A common culinary herbs - especially during the holidays - Rosemary has a lot more to offer than simply good taste. From immune health to improving brain function, it is really a superb herbal friend.
Ways to Consume
Consuming fresh rosemary is best as the vital oils are still in tact, offering not only a more subtle and well-rounded flavor, but also powerful health benefits. Whereas dried rosemary can have a stronger therapeutic effect due to its concentration, it can also impart a more bitter flavor to foods. The third way to use rosemary is as an essential oil - either adding a drop or two of high quality food-grade oil to recipes, blending in topical applications or diffusing into the air.
In general, culinary herbs (dried or fresh) cannot provide therapeutic results equivalent to those revealed in clinical trials due to the nature of proportion in consumption- but, a little bit on a frequent basis can offer long-term preventative health benefits and absolutely assist in recovery.
For a more therapeutic dose, rosemary can be taken in capsule, tincture or infusion form, but its best to consult an herbalist for the right method and dose for you.
What It Does
Rosemary is a hearty plant - much different from many fresh culinary herbs that are more delicate in their natural state. With a strong stem, deep roots and robust leaves, the rosemary plant can often survive through inclement weather and even the winter months. We can use this information to parallel its effect on the body via the "doctrine of signatures" - or the notion that plants mimic certain aspects or areas of the body they can heal.
Below are eight reasons why rosemary is such a powerful protector for our system:
1. Increase Cognitive Function:
As a cognitive stimulant, rosemary is said to improve memory and increase intelligence and focus. It has been linked to improved cognitive ability in the eldery suffering from acute cognitive disorders such as Alzheimer's or dementia.
2. Immune Booster:
Rosemary has anti-oxidant, anti-bacterial, anti-carcinogenic and anti-inflammatory properties through various vital constituents like rosmarinic acid, betulic acid, and carnosol. While it offers a potent line of defense for the immune system in general, it has a particular affinity for bacterial infections of the stomach.
3. Circulatory Stimulant:
Rosemary promotes circulation in the body by increasing the production of red blood cells and naturally stimulating blood flow - ensuring oxygenation of vital organs and muscle systems in the body.
4. Pain Relief:
By increasing circulation to areas of the body experiencing pain, rosemary is also anti-spasmodic and offers significant pain relief for muscular pain like sciatica or neuralgia and even migraine headaches when applied externally to the affected area.
5. Mood Elevator:
Rosemary has natural anti-depressant properties and can elevate mood - especially when associated with tension, anxiety, hormone imbalance or debility. Aromatherapy is a great way to maximize these mood boosting benefits, or applying topically through a salve or oil preparation.
6. Stomach Soother:
In addition to anti-bacterial properties, rosemary has the natural ability to soothe digestive upset - especially when accompanied by psychological tension.
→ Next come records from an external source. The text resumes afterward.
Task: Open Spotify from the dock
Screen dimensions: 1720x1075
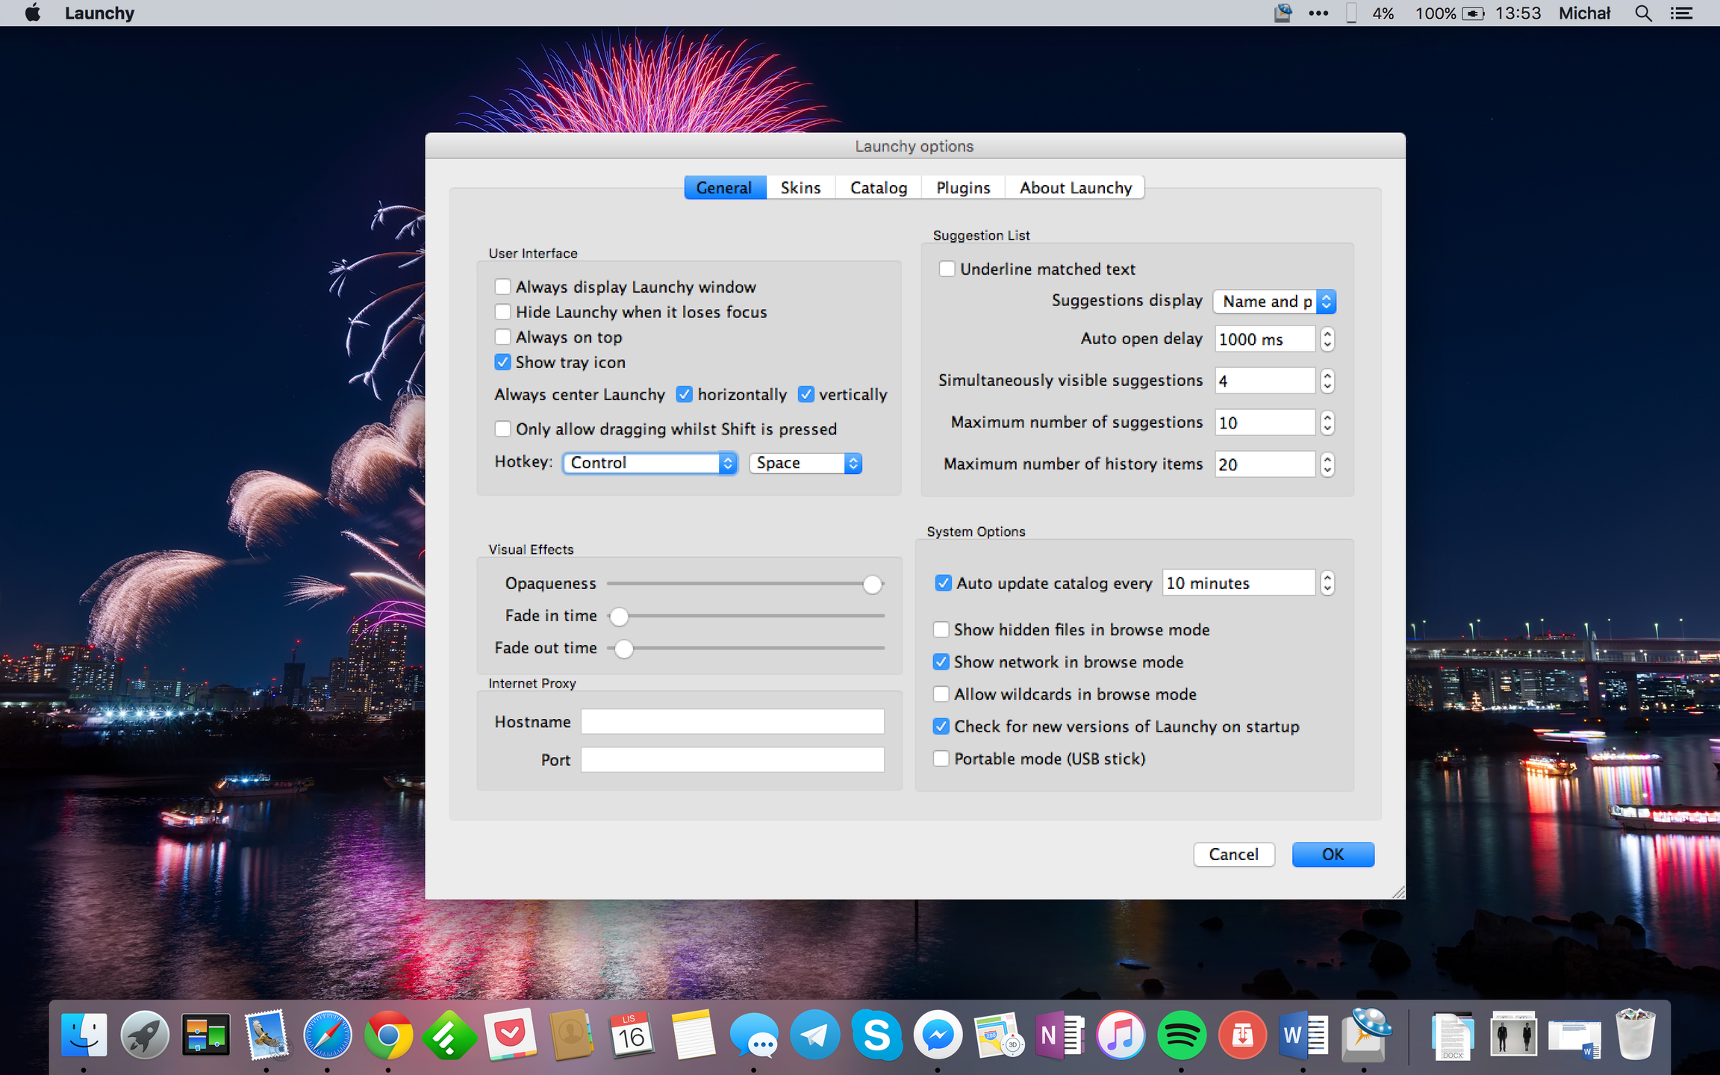Action: (1181, 1035)
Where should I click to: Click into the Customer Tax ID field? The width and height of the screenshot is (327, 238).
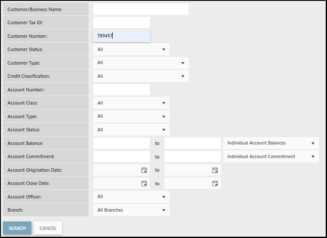(x=121, y=23)
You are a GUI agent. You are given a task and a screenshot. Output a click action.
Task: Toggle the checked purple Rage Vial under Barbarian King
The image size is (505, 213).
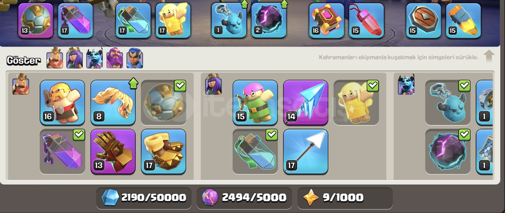62,152

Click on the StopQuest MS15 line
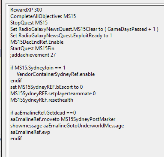[x=29, y=23]
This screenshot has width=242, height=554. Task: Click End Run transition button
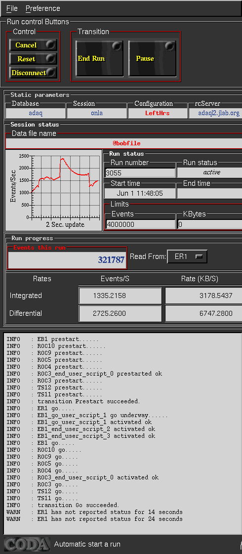pyautogui.click(x=99, y=58)
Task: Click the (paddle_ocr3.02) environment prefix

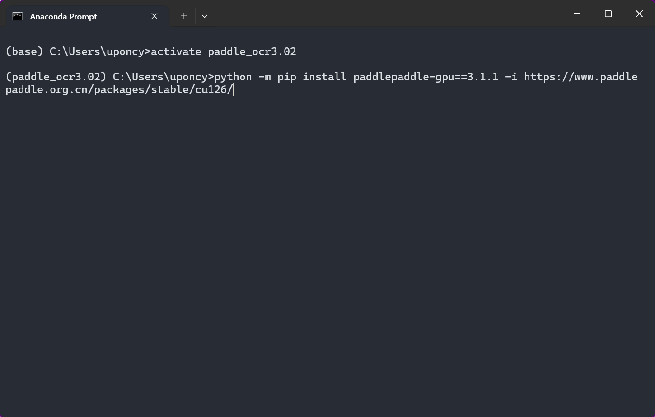Action: (x=56, y=77)
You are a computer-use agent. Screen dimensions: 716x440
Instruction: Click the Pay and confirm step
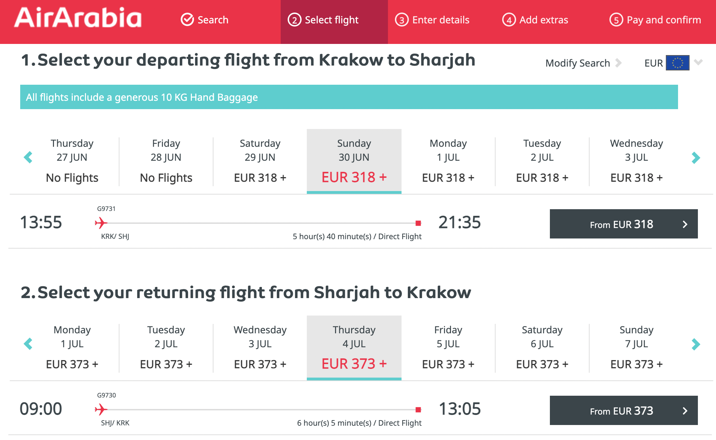point(655,20)

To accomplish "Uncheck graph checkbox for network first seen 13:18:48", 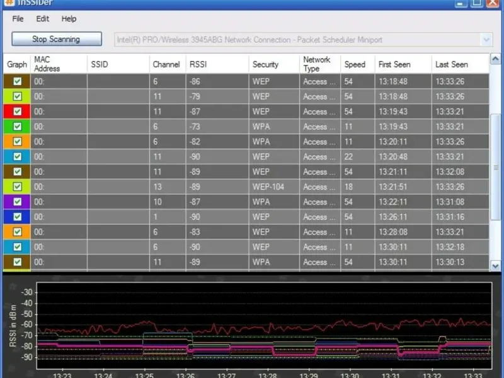I will point(18,81).
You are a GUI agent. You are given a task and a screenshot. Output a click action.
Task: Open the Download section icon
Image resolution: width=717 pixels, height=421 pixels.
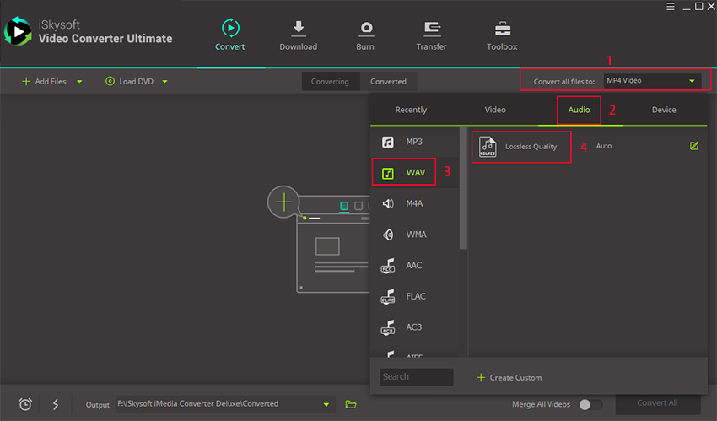(x=298, y=29)
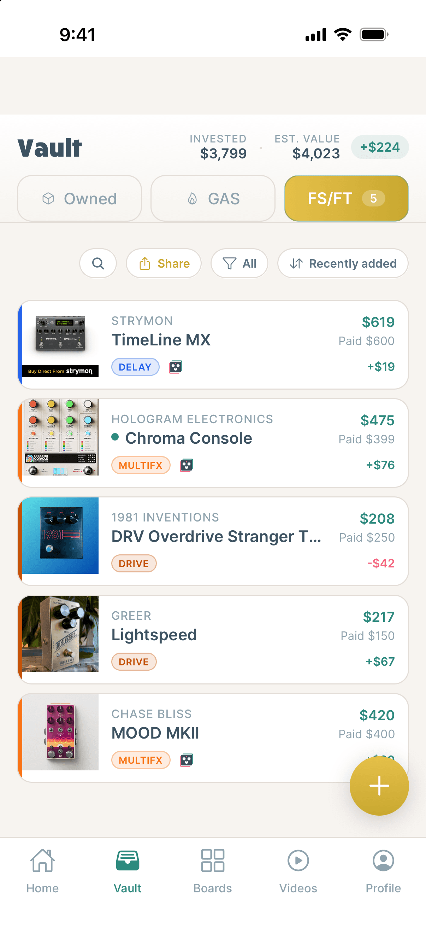Tap the search magnifier icon
Image resolution: width=426 pixels, height=927 pixels.
(98, 263)
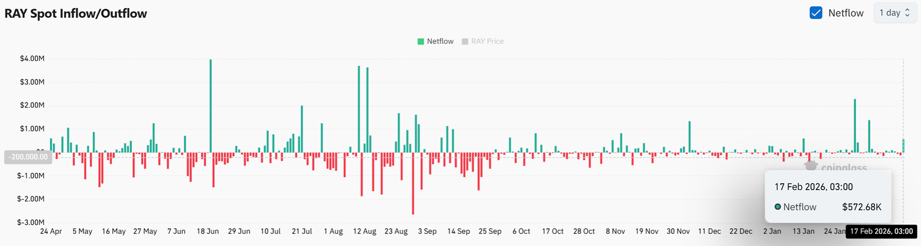Click the $572.68K value in tooltip
The image size is (921, 246).
click(862, 207)
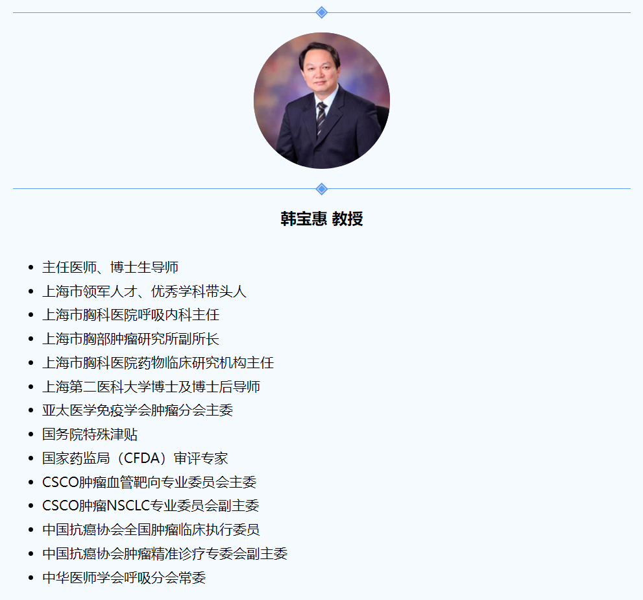Click the circular portrait photo
This screenshot has height=600, width=643.
tap(321, 101)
Sip on rosemary tea or add fresh rosemary to your meal to utilize these benefits.
7. Recovery from Stress:
Rosemary offers nutritive benefits in recovering from chronic stress or illness, in addition to combating both of those situations through its circulatory and mood elevating effects.
8. Premature Baldness:
With the ability to stimulate hair follicle growth and improve circulation, rosemary has been used in cases of premature baldness. The topical application of rosemary essential oil to the affected area is the most potent therapeutic protocol.
Sources: Essential Oil Desk Reference, p 78-79; Medical Herbalism, p 577-578
Rosemary Crock-Pot Pulled Pork
Rosemary is a delightful addition to many recipes - simply toss a sprig into your soup or broth for added flavor, add a roughly chopped portion to your favorite meat or vegetable recipes or inhale the aroma through an essential oil diffuser.
The below recipe was adapted by my dear friend and colleague, Leah Keller of The Dia Method and is a delicious (and simple) liven up the traditional pulled pork recipes with fresh rosemary. Enjoy!
- 1 - 4 lb. pork loin roast
- 1/3 cup dry wine (white or rose)
- 1/2 cup whole milk
- coarse sea salt (to taste, about 1 Tbsp)
- 2 cloves of garlic, smashed
- freshly ground black pepper (to taste, about 1-2 tsp)
- 1 tsp garlic powder
- a few springs of fresh rosemary, chopped
- a few springs of fresh thyme, chopped
Generously coat the roast with salt, pepper and garlic powder. Place in a slow cooker with the milk, wine and fresh garlic and herbs. Cook on low for 8 hours. If desired, place the salted roast and contents in the crock the night before - then cover and refrigerate. In the morning, remove the crock from the fridge and cook on low for 8 hours.
Before serving, pull the roast apart with two forks and allow the meat to steep in the juices. Great served with a side of sauerkraut or other fermented vegetables, a fresh salad, and/or cabbage roasted in butter.